### EXCERPTED RECORDS:
---+---

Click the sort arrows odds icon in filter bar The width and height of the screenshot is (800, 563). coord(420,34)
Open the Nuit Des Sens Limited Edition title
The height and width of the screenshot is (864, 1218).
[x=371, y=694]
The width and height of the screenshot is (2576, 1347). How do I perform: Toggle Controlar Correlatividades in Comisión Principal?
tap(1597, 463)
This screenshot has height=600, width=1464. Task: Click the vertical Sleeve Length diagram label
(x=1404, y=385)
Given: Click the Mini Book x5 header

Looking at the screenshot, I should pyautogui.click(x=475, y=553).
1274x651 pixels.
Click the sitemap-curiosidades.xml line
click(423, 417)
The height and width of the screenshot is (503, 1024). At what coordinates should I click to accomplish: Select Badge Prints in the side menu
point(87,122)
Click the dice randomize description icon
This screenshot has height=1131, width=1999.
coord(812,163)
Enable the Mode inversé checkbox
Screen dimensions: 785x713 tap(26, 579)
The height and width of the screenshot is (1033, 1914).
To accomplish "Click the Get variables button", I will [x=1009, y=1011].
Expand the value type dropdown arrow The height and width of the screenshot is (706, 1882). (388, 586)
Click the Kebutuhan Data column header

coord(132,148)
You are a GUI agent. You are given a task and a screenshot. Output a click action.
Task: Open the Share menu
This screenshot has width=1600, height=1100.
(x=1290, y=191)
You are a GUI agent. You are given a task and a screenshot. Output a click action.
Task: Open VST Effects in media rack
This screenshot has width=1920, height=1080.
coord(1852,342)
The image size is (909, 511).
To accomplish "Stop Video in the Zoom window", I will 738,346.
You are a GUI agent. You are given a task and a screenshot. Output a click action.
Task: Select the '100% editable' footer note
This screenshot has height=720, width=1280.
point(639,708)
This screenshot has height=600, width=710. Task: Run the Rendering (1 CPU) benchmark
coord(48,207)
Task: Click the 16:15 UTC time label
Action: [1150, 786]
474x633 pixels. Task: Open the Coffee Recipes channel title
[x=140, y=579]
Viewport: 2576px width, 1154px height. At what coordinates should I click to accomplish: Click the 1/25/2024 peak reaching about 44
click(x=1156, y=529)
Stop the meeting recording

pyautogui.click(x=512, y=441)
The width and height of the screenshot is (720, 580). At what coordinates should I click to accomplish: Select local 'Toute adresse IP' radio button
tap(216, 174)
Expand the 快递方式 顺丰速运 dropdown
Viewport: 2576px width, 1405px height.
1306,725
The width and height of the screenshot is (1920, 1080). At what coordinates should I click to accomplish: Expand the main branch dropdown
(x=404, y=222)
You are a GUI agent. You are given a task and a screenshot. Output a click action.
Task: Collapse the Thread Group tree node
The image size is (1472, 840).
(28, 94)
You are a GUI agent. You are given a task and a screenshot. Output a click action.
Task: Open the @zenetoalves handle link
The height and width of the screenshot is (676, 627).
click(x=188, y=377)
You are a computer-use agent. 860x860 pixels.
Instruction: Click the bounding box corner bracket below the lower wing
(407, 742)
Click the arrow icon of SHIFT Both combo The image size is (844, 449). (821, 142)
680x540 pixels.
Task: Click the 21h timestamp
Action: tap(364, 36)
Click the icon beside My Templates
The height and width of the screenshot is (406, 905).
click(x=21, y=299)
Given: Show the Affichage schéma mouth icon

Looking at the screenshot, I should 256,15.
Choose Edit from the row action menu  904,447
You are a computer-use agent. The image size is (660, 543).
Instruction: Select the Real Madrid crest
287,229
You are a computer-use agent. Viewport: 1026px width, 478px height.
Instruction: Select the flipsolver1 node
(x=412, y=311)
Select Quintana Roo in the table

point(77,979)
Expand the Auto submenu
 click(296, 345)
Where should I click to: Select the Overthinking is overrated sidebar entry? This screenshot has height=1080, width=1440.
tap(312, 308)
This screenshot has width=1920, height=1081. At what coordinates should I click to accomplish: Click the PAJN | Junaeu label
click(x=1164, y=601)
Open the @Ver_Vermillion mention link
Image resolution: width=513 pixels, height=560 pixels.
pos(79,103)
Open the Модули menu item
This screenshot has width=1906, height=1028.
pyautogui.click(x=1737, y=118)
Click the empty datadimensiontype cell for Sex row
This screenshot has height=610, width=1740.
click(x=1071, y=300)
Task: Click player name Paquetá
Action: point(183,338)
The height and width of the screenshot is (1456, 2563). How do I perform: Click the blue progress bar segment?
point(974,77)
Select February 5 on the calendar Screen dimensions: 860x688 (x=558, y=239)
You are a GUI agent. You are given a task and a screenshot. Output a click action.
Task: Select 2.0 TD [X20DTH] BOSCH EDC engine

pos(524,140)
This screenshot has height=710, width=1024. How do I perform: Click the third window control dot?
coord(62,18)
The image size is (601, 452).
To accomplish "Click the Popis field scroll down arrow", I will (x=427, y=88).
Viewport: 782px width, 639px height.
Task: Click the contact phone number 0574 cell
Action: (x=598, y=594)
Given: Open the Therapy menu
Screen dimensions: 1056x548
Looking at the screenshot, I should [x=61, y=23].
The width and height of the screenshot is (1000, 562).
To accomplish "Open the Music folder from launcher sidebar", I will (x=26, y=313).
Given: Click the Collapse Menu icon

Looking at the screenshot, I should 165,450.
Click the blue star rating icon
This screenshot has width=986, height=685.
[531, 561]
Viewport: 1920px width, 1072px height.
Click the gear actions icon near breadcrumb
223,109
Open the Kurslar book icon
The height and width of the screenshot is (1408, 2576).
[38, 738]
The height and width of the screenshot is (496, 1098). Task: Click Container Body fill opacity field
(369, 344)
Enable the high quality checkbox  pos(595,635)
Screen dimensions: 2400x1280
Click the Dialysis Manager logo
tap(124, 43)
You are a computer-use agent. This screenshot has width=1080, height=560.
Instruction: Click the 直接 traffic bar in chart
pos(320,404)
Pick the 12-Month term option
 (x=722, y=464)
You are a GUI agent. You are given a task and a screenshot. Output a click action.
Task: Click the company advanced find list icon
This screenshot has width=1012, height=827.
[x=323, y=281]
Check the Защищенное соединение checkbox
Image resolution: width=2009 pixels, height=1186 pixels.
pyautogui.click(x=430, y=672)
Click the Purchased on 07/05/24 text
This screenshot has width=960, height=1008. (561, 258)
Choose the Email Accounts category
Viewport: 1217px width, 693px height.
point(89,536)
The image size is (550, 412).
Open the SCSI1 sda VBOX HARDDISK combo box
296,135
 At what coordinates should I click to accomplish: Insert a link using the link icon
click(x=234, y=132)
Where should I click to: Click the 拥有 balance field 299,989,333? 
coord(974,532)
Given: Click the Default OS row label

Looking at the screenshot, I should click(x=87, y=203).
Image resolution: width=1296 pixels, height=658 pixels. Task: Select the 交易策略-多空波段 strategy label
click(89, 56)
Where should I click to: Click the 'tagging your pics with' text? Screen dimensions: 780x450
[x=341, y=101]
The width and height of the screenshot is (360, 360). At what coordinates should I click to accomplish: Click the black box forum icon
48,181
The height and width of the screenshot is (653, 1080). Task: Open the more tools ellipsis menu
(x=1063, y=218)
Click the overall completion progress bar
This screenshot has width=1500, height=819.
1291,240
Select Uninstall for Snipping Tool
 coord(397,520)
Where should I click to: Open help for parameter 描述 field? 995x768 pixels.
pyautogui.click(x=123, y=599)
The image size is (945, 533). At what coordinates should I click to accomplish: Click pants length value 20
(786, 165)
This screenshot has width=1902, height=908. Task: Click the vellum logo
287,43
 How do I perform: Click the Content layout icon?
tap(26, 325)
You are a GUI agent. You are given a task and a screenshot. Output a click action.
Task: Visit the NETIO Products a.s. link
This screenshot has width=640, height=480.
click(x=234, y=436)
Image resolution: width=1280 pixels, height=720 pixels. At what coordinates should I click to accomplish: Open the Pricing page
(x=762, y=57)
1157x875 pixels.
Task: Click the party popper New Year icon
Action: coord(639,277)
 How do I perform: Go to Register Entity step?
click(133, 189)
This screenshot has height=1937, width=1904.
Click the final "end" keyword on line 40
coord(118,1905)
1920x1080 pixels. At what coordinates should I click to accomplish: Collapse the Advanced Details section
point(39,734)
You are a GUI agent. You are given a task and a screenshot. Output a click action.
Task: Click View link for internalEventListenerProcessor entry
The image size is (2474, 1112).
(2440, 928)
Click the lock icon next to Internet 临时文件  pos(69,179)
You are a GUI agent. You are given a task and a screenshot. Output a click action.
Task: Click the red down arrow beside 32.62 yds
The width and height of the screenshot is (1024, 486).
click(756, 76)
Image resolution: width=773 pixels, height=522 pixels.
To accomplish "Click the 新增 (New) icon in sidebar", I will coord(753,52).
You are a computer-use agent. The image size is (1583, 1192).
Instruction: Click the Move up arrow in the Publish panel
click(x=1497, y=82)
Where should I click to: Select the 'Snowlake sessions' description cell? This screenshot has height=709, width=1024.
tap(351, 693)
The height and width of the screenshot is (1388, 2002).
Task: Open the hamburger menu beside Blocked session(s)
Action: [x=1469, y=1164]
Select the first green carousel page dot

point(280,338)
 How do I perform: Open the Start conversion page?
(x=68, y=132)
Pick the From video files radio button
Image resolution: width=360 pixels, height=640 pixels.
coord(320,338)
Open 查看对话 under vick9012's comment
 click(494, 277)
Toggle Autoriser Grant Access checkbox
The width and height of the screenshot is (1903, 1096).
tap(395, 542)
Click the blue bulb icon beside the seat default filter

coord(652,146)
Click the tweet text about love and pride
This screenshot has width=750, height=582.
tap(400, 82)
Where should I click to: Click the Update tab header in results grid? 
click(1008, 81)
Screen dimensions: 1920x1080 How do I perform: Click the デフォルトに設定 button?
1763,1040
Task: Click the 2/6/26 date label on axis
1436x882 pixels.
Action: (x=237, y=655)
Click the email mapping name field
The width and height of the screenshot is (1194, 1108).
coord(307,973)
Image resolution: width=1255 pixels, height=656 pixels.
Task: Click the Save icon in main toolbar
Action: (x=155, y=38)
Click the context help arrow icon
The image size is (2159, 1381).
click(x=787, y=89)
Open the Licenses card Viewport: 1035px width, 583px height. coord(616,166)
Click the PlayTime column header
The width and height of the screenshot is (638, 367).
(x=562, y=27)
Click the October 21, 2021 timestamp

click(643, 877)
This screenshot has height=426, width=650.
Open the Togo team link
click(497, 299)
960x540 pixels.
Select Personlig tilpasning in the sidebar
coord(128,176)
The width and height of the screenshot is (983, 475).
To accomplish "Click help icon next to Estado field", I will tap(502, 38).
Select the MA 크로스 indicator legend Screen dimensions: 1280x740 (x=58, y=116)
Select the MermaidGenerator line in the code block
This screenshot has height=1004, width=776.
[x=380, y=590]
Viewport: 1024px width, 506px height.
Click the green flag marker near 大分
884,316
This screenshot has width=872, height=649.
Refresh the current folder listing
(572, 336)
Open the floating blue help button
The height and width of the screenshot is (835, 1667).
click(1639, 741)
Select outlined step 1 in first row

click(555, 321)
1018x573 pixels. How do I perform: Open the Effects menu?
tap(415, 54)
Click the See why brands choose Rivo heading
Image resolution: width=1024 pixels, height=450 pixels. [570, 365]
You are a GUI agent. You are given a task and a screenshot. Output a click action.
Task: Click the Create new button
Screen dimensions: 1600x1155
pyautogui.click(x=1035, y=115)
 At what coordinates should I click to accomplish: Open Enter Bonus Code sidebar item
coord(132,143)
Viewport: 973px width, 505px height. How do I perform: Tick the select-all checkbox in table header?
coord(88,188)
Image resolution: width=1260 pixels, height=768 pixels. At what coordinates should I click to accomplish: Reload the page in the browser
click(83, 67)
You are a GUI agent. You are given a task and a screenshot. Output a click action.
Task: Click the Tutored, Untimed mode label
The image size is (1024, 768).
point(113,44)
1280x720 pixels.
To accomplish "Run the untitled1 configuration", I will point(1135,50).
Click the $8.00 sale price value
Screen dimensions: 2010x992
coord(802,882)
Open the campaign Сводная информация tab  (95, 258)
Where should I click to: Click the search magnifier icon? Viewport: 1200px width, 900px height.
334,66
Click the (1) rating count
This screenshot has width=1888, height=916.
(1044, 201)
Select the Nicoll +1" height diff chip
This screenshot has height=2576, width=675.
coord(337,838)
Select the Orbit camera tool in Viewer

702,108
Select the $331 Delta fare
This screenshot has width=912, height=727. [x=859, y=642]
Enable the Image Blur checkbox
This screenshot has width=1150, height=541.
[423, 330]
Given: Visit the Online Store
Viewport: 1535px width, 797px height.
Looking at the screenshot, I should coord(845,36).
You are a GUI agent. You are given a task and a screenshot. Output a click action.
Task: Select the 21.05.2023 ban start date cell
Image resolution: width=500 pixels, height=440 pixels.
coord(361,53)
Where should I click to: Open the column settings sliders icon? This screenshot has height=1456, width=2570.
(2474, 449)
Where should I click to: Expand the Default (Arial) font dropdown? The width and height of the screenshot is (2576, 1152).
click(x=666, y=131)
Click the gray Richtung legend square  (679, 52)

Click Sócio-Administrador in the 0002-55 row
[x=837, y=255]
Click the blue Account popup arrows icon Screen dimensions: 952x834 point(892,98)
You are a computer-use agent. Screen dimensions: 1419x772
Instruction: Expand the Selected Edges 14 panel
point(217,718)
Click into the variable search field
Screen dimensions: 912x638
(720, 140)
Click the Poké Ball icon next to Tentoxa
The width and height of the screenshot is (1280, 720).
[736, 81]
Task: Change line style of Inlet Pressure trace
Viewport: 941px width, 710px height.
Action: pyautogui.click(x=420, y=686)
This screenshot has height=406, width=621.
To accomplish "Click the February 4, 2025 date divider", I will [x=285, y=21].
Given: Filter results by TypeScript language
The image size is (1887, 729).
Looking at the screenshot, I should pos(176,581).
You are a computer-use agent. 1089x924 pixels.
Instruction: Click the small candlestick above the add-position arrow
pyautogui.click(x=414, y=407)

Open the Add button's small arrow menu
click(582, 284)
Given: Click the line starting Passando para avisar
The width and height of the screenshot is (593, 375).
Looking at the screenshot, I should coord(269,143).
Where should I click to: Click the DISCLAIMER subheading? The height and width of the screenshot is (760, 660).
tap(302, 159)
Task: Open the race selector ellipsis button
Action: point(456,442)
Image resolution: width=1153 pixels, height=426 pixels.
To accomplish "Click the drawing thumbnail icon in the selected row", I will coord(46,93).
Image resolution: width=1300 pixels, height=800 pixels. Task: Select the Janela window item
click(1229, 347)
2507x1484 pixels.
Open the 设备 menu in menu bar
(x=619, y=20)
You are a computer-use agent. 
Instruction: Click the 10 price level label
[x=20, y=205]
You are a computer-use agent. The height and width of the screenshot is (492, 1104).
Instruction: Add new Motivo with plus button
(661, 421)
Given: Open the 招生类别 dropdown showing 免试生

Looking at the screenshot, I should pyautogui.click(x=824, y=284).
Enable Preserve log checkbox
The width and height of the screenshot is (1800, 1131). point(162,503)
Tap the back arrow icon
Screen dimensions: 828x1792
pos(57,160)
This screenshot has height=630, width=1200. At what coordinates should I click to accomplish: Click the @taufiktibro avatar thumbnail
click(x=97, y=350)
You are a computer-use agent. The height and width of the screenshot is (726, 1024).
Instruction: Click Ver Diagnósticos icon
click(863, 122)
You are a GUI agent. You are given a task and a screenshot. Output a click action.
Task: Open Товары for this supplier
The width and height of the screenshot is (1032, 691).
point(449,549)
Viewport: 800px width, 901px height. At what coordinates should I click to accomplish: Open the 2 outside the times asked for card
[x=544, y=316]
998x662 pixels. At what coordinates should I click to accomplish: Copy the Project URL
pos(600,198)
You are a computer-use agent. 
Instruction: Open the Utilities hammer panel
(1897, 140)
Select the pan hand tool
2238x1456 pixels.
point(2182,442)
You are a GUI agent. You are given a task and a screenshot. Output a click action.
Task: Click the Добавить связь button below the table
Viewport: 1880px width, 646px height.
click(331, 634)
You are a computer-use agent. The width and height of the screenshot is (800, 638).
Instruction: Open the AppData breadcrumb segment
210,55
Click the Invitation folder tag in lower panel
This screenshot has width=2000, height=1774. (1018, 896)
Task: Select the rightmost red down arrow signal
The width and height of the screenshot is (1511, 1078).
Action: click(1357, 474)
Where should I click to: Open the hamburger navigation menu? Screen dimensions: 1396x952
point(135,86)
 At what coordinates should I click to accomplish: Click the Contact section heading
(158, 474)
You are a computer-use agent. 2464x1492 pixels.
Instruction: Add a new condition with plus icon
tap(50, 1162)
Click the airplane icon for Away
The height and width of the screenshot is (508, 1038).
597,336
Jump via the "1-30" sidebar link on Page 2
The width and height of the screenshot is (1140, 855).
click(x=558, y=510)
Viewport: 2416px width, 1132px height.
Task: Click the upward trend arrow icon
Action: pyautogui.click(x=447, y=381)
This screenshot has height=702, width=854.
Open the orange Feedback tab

---+---

### WHAT YOU ARE ASKED TO DO:
Present the records from the line with "This screenshot has height=406, width=621." up to and including the line with "(x=619, y=20)" as a Markdown table with the columns Row and Record line. Number each line in order, and skip any blank lines.

### THE REPLY:
| Row | Record line |
|---|---|
| 1 | This screenshot has height=406, width=621. |
| 2 | To accomplish "Click the February 4, 2025 date divider", I will [x=285, y=21]. |
| 3 | Given: Filter results by TypeScript language |
| 4 | The image size is (1887, 729). |
| 5 | Looking at the screenshot, I should pos(176,581). |
| 6 | You are a computer-use agent. 1089x924 pixels. |
| 7 | Instruction: Click the small candlestick above the add-position arrow |
| 8 | pyautogui.click(x=414, y=407) |
| 9 | Open the Add button's small arrow menu |
| 10 | click(582, 284) |
| 11 | Given: Click the line starting Passando para avisar |
| 12 | The width and height of the screenshot is (593, 375). |
| 13 | Looking at the screenshot, I should coord(269,143). |
| 14 | Where should I click to: Click the DISCLAIMER subheading? The height and width of the screenshot is (760, 660). |
| 15 | tap(302, 159) |
| 16 | Task: Open the race selector ellipsis button |
| 17 | Action: point(456,442) |
| 18 | Image resolution: width=1153 pixels, height=426 pixels. |
| 19 | To accomplish "Click the drawing thumbnail icon in the selected row", I will coord(46,93). |
| 20 | Image resolution: width=1300 pixels, height=800 pixels. Task: Select the Janela window item |
| 21 | click(1229, 347) |
| 22 | 2507x1484 pixels. |
| 23 | Open the 设备 menu in menu bar |
| 24 | (x=619, y=20) |